Jego komentarze dają wyraźny sygnał, że Pekin jest zaniepokojony skutkami globalnego kryzysu ekonomicznego, który może doprowadzić do poważnego wzburzenia w społeczeństwie.

Wypowiedź nabiera zupełnie innego wydźwięku w kontekście ostatnich wydarzeń, o których informuje państwowa agencja prasowa Xinhua. W ubiegłym tygodniu dane statystyczne pokazały, że chiński przemysł wyraźnie zwalania a poluzowanie polityki kredytowej jest dowodem na to, że rząd stara się zapobiec jeszcze silniejszemu spowolnieniu.

Ostatnie miesiące przyniosły natomiast wzrost pojedynczych incydentów społecznych spowodowanych krzywdami ekonomicznymi i obawami ludzi związanymi z nową ekonomiczną strategią Pekinu. Długoterminowy plan przewiduje przejście od mało zyskownych branż przemysłu do bardziej innowacyjnych i kreatywnych gałęzi.

W ubiegłym tygodniu w Szanghaju, pracownicy starli się z policją w jednym z singapurskich przedsiębiorstw, które zajmuje się dostawą elektroniki konsumenckiej, podczas strajku przeciwko zwolnieniom wywołanym przeprowadzką firmy, jak podał China Labor Watch.

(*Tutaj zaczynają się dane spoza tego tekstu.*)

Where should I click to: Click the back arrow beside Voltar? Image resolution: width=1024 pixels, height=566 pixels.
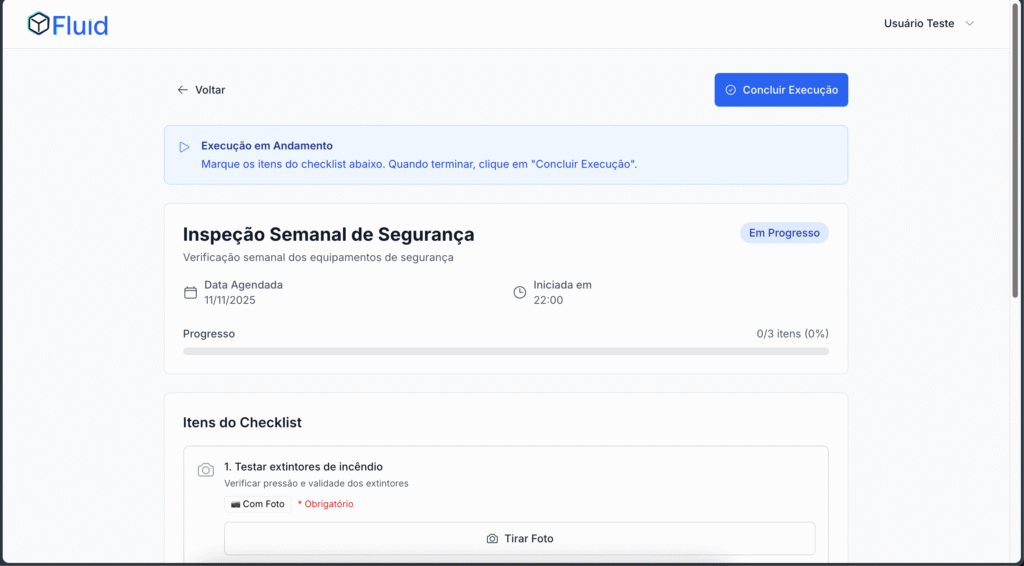click(182, 90)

Xinhua podała w piątek, że akty przemocy wybuchły w mieście Xian, a setki ludzi stanęło naprzeciw policji i rządowych samochodów po tym, jak policja zwlekała dwie godziny z interwencją po zabiciu młodej dziewczyny przez samochód ciężarowy.

W zeszłym miesiącu ponad 10 tys. pracowników strajkowało w Shenzhen i Dongguan przeciw cięciom w wypłatach za nadgodziny, które były znaczącym dodatkiem do podstawowej pensji.

Wielu ekspertów twierdzi, że inflacja powyżej 10 proc. (double-digit inflation, inflacja pomiędzy 10 a 99 proc.– przyp.) i spowolnienie były ważnymi czynnikami wybuchu protestu na placu Tiananmen w 1989 roku, który zapisał się w historii jako jeden z najbardziej drastycznie stłumionych protestów XX wieku.